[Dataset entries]
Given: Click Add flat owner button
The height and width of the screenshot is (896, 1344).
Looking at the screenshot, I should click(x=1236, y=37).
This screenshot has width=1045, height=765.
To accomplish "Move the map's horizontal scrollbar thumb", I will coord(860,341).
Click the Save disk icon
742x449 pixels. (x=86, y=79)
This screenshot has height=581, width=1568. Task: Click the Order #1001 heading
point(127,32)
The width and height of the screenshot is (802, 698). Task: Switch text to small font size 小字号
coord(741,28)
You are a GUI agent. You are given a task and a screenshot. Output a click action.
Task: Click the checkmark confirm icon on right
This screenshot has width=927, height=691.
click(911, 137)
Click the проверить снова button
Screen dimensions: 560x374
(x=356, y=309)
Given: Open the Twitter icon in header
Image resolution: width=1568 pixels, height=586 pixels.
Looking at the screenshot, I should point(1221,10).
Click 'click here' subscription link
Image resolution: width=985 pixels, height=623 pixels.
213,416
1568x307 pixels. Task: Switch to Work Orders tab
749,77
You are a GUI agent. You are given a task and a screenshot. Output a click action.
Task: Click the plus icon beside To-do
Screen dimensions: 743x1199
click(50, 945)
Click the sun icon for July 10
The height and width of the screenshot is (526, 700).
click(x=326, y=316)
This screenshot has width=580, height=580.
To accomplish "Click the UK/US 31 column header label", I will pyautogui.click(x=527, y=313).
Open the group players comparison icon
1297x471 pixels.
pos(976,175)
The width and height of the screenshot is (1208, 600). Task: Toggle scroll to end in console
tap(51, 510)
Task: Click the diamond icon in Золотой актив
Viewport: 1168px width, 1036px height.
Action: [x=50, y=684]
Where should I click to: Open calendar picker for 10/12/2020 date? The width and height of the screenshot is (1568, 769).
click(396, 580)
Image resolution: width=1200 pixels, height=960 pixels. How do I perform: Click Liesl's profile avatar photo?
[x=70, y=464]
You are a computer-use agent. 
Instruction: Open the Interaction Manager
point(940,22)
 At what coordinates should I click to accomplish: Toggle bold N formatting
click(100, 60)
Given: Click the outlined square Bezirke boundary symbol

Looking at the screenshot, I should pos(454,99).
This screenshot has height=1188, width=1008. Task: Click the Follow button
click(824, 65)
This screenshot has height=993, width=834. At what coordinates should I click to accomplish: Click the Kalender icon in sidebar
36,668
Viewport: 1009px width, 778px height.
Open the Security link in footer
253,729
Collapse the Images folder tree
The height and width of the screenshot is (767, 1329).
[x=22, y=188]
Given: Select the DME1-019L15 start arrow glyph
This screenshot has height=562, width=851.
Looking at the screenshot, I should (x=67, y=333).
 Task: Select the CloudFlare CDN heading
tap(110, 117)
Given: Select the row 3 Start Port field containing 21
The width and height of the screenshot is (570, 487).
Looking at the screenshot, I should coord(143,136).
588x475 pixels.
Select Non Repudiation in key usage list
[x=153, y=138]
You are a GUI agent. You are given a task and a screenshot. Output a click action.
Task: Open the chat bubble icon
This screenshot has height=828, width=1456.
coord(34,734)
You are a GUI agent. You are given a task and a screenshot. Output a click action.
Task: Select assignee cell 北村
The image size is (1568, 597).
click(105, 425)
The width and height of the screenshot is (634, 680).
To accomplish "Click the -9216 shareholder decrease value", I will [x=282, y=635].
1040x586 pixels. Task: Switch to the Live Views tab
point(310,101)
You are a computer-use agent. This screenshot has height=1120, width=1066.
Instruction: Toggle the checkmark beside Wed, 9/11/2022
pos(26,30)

**Task item:** Check each line above for the string "computer" and show the ones that have it.

**Answer below:**
You are a computer-use agent. 
You are a computer-use agent. This screenshot has height=1120, width=1066.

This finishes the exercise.